Two independent studies found more beneficial nutrients in everything from frozen broccoli florets and carrots to blueberries.
In two out of three cases, frozen fruit and vegetables scored better on antioxidant-type compounds -- including vitamin C, polyphenols, anthocyanins, lutein and beta-carotene. Consumption of these antioxidant compounds is considered beneficial in preventing cancer and supporting the working of the body, brain, skin and eyes.
Produce bought from the supermarket greengrocer section is full of color and crunch, while many stores even use fine mist sprays to give a "just picked" look. This supermarket theatre convincers shoppers to pay a premium for food they believe is good for their family’s health as well as being tasty.
However, the reality is that these vegetables and fruit may well have been held in storage for a month, while they then sit in the fridge at home for days before being eaten.

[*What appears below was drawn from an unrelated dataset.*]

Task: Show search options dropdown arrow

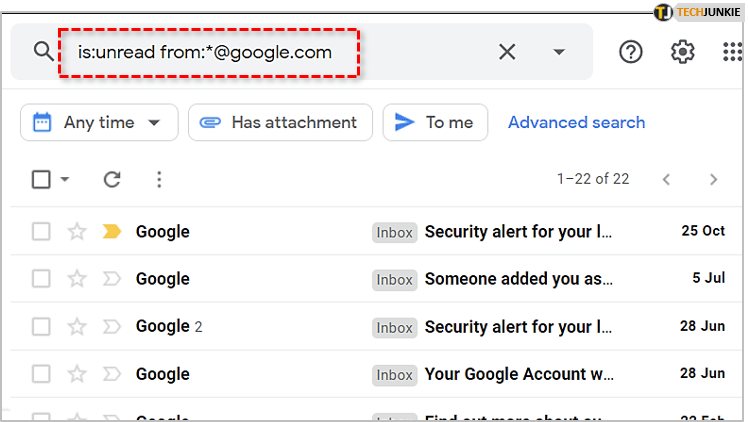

Over the days, they gradually deteriorate, slowing losing some of the nutrients associated with leafy greens and fruit.
By contrast, vegetables and fruit sold in the frozen cabinets are chilled soon after harvest and so retain higher levels of vitamins and antioxidants until they are eaten.
Two teams, one from Leatherhead Food Research and another from the University of Chester, carried out 40 tests to measure nutrient levels in produce which had been sitting in a fridge for three days versus the frozen equivalent.

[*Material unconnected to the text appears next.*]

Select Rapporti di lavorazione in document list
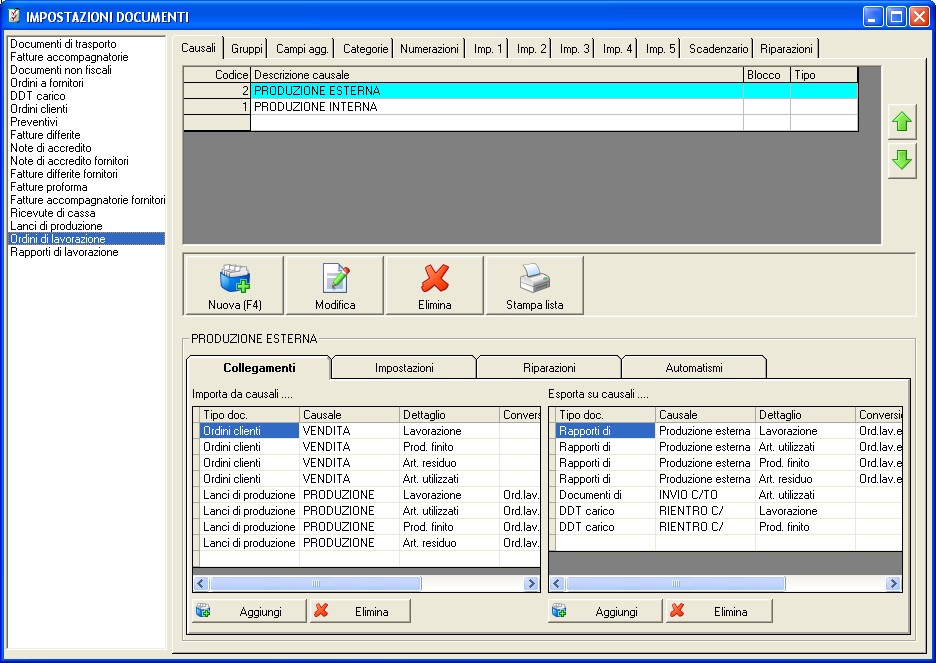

The findings demonstrate that eating newly picked produce is the healthiest option, however frozen can be almost as good and is often better that items sold as "fresh."
Leatherhead’s Dr Rachel Burch, said, "We must disregard the mistaken opinion that ‘fresh’ food is always better for us than frozen food.
"These results demonstrate that frozen can be nutritionally comparable to ‘fresh’ produce."
Her team found frozen broccoli had higher levels of vitamin C, lutein and four times more beta-carotene. However, fresh scored better on polyphenols, which are thought to help prevent cancer.
Frozen carrots had three times the lutein and double the beta-carotene, while they were also higher in vtamin C and polyphenols.
Frozen sprouts scored higher on all nutrient measurements; however, fresh spinach did better than frozen in some tests.
The Chester study found levels of vitamin C and polyphenols were much higher in frozen blueberries and green beans. The frozen blueberries also had more polyphenols and anthocyanins.
The figures in raspberries and peas were around the same, while there was no clear winner for cauliflower and baby sweetcorn.
Professor Graham Bonwick, of the University of Chester, said, "Unlike frozen, some fresh produce concentrations of antioxidant compounds exhibited a decrease during refrigerated storage to levels below those observed in the corresponding frozen produce. The effects were most noticeable in soft fruits."
While the studies were independent, they were funded by the British Frozen Food Association, which speaks for producers.
Its director general, Brian Young, said, "Fast and highly organized methods of ‘harvest-to-freeze’ have evolved with the express purpose of minimising nutrient losses.
"In contrast, ‘fresh’ food has been shown to spend up to a month in the chain of producers, wholesalers and retailers before consumers have access to store and prepare them.
"During this time we know that product deterioration takes place - to the extent that they can have lower nutritional value than their frozen equivalent."